Every line of the material is to be repeated exactly as it stands.

▬▬▬▬▬▬

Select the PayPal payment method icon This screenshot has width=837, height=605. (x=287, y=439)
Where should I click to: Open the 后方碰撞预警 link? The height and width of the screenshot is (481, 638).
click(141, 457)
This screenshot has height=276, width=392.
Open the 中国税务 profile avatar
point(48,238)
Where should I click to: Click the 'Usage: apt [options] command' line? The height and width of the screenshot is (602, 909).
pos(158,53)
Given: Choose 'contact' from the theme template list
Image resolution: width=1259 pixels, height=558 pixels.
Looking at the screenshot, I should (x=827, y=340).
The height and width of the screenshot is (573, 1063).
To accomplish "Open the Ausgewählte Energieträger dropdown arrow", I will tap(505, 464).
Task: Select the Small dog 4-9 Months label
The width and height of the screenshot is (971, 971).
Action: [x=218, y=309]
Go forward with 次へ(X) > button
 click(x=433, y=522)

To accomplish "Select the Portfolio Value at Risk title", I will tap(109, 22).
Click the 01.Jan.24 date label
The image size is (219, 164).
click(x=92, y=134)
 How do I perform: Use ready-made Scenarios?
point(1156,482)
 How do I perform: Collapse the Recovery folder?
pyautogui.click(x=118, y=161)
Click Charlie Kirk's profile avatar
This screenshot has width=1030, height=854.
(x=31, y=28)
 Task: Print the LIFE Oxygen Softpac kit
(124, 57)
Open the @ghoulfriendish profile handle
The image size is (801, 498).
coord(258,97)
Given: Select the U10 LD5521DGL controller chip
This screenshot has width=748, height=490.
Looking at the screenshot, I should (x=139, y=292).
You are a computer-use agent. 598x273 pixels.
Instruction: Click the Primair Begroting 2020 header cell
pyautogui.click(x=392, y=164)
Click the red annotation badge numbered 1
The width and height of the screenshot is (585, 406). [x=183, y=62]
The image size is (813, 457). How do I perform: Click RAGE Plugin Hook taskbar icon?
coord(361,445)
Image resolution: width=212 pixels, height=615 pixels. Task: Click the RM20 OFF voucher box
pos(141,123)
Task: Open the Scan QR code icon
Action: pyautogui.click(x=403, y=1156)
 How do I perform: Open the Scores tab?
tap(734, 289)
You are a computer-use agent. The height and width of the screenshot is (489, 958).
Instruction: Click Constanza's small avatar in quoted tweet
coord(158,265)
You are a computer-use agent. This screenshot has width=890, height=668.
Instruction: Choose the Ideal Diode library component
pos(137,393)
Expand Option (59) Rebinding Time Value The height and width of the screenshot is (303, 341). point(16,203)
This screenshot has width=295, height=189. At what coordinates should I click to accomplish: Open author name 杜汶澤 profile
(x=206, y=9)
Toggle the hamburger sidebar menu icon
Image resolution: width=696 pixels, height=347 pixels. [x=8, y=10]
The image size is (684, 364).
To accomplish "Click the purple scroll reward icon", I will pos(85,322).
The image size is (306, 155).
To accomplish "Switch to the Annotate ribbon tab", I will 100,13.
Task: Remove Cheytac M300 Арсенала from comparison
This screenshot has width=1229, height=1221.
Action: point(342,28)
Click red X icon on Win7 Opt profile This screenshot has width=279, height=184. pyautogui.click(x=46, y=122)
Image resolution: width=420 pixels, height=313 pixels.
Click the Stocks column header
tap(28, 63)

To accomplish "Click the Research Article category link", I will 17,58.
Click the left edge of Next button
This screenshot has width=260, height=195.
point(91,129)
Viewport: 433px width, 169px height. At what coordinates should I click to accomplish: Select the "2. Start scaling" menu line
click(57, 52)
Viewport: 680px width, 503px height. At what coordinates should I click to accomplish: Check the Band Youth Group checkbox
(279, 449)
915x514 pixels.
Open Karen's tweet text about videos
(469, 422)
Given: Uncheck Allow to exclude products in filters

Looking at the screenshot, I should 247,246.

▬▬▬▬▬▬

Answer section
Select the PayPal payment method icon This screenshot has width=837, height=605. (x=287, y=439)
Where should I click to: Open the 后方碰撞预警 link? The height and width of the screenshot is (481, 638).
click(141, 457)
This screenshot has height=276, width=392.
Open the 中国税务 profile avatar
point(48,238)
Where should I click to: Click the 'Usage: apt [options] command' line? The height and width of the screenshot is (602, 909).
pos(158,53)
Given: Choose 'contact' from the theme template list
Image resolution: width=1259 pixels, height=558 pixels.
Looking at the screenshot, I should (x=827, y=340).
The height and width of the screenshot is (573, 1063).
To accomplish "Open the Ausgewählte Energieträger dropdown arrow", I will tap(505, 464).
Task: Select the Small dog 4-9 Months label
The width and height of the screenshot is (971, 971).
Action: [x=218, y=309]
Go forward with 次へ(X) > button
 click(x=433, y=522)

To accomplish "Select the Portfolio Value at Risk title", I will tap(109, 22).
Click the 01.Jan.24 date label
The image size is (219, 164).
click(x=92, y=134)
 How do I perform: Use ready-made Scenarios?
point(1156,482)
 How do I perform: Collapse the Recovery folder?
pyautogui.click(x=118, y=161)
Click Charlie Kirk's profile avatar
This screenshot has width=1030, height=854.
(x=31, y=28)
 Task: Print the LIFE Oxygen Softpac kit
(124, 57)
Open the @ghoulfriendish profile handle
The image size is (801, 498).
coord(258,97)
Given: Select the U10 LD5521DGL controller chip
This screenshot has width=748, height=490.
Looking at the screenshot, I should (x=139, y=292).
You are a computer-use agent. 598x273 pixels.
Instruction: Click the Primair Begroting 2020 header cell
pyautogui.click(x=392, y=164)
Click the red annotation badge numbered 1
The width and height of the screenshot is (585, 406). [x=183, y=62]
The image size is (813, 457). How do I perform: Click RAGE Plugin Hook taskbar icon?
coord(361,445)
Image resolution: width=212 pixels, height=615 pixels. Task: Click the RM20 OFF voucher box
pos(141,123)
Task: Open the Scan QR code icon
Action: pyautogui.click(x=403, y=1156)
 How do I perform: Open the Scores tab?
tap(734, 289)
You are a computer-use agent. The height and width of the screenshot is (489, 958).
Instruction: Click Constanza's small avatar in quoted tweet
coord(158,265)
You are a computer-use agent. This screenshot has width=890, height=668.
Instruction: Choose the Ideal Diode library component
pos(137,393)
Expand Option (59) Rebinding Time Value The height and width of the screenshot is (303, 341). point(16,203)
This screenshot has width=295, height=189. At what coordinates should I click to accomplish: Open author name 杜汶澤 profile
(x=206, y=9)
Toggle the hamburger sidebar menu icon
Image resolution: width=696 pixels, height=347 pixels. [x=8, y=10]
The image size is (684, 364).
To accomplish "Click the purple scroll reward icon", I will pos(85,322).
The image size is (306, 155).
To accomplish "Switch to the Annotate ribbon tab", I will 100,13.
Task: Remove Cheytac M300 Арсенала from comparison
This screenshot has width=1229, height=1221.
Action: point(342,28)
Click red X icon on Win7 Opt profile This screenshot has width=279, height=184. pyautogui.click(x=46, y=122)
Image resolution: width=420 pixels, height=313 pixels.
Click the Stocks column header
tap(28, 63)

To accomplish "Click the Research Article category link", I will 17,58.
Click the left edge of Next button
This screenshot has width=260, height=195.
point(91,129)
Viewport: 433px width, 169px height. At what coordinates should I click to accomplish: Select the "2. Start scaling" menu line
click(57, 52)
Viewport: 680px width, 503px height. At what coordinates should I click to accomplish: Check the Band Youth Group checkbox
(279, 449)
915x514 pixels.
Open Karen's tweet text about videos
(469, 422)
Given: Uncheck Allow to exclude products in filters

Looking at the screenshot, I should 247,246.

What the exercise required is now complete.